I’ve been studying evolution, natural selection and genetics for the same reason.

I finished The Tipping Point and Blink by Malcolm Gladwell. The first explores how social trends and ideas suddenly spread and become popular. The second looks into rapid cognition and snap judgments. I felt The Tipping Point was the better book, but Blink has its good moments too.

I read Freakonomics by Steven D. Levitt. I never realized statistical analysis could be so fun. Or that sumo wrestlers cheat.

I am nearing the end of The Demon-Haunted World by Carl Sagan and look forward to reading more of his works, such as Billions & Billions.

I may or not finish The Long Tail by Chris Anderson. The original Wired article was probably enough.

Gladwell, Levitt and Anderson form part of a circle of authors that reciprocate quotes for the covers of each others’ books. The next in their “clique” I want to check out is Jared Diamond, author of Guns, Germs, and Steel and Collapse.

I received copies of River Out of Eden by Richard Dawkins, The Origin of Humankind by Richard Leaky and The Way Life Works by Mahlon Hoagland.

I just began Science Matters by Robert M. Hazen. Set a crash course for psuedointellectuality.

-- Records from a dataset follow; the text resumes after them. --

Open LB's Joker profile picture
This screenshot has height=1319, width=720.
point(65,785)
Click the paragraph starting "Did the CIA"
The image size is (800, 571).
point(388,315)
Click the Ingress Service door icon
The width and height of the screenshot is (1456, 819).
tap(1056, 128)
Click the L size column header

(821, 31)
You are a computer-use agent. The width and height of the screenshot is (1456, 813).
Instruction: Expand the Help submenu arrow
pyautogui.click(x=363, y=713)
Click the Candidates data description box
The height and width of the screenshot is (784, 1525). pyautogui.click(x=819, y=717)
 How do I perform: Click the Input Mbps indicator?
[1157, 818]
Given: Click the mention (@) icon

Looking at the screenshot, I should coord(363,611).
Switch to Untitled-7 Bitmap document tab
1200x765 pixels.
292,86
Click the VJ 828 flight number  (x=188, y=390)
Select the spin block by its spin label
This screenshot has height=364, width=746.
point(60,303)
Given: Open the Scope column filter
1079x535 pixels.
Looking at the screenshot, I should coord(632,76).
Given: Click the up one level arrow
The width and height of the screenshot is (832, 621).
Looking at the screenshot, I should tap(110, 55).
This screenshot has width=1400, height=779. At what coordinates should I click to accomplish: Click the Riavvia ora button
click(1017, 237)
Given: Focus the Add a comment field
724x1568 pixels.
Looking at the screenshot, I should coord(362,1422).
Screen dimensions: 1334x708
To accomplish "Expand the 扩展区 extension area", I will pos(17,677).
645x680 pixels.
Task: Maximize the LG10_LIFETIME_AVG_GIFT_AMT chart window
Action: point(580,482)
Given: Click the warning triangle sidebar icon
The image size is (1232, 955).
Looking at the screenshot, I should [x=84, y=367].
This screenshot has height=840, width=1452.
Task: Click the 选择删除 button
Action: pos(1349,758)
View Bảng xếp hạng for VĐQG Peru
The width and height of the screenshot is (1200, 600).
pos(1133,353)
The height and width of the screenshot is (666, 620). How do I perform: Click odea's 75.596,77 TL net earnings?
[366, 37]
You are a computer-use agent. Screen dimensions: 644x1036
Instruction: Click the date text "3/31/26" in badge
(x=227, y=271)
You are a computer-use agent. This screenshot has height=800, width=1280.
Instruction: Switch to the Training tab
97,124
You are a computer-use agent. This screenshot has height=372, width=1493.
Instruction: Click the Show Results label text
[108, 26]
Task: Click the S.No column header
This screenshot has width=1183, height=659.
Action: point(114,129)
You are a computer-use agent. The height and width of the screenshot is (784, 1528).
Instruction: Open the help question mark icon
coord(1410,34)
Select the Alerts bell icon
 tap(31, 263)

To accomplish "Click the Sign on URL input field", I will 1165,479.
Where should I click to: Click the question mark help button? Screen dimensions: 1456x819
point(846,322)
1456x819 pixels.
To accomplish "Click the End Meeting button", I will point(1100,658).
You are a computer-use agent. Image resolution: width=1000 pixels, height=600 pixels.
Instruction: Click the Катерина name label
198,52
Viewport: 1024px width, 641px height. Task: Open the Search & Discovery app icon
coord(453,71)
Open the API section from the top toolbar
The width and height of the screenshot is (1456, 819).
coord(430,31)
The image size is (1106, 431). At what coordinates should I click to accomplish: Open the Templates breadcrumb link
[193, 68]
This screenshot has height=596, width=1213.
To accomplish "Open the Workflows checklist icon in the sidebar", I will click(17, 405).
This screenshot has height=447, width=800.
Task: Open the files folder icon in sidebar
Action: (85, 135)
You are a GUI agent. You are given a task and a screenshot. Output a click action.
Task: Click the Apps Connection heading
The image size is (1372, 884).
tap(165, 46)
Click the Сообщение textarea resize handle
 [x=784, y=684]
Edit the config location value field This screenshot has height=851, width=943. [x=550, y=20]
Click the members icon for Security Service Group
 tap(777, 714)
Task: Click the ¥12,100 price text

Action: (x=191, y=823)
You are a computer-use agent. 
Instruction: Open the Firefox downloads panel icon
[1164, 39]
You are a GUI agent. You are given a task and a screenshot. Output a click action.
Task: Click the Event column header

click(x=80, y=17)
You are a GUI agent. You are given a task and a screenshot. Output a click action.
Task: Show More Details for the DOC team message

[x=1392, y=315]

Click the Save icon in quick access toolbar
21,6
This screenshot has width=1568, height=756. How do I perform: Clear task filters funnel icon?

I was halfway through Cat’s Cradle when Kurt Vonnegut passed away.

I read The Areas of My Expertise by John Hodgman in my quest for COMPLETE WORLD KNOWLEDGE and hobo names.

I’ve been listening to Illinois by Sufjan Stevens and 23 by Blonde Redhead.

I beat Legend of Zelda: The Twilight Princess.

I finally got into Lost, and I’m looking forward to Heroes starting again.

I’ll get back to the regularly scheduled jiu-jitsu updates soon.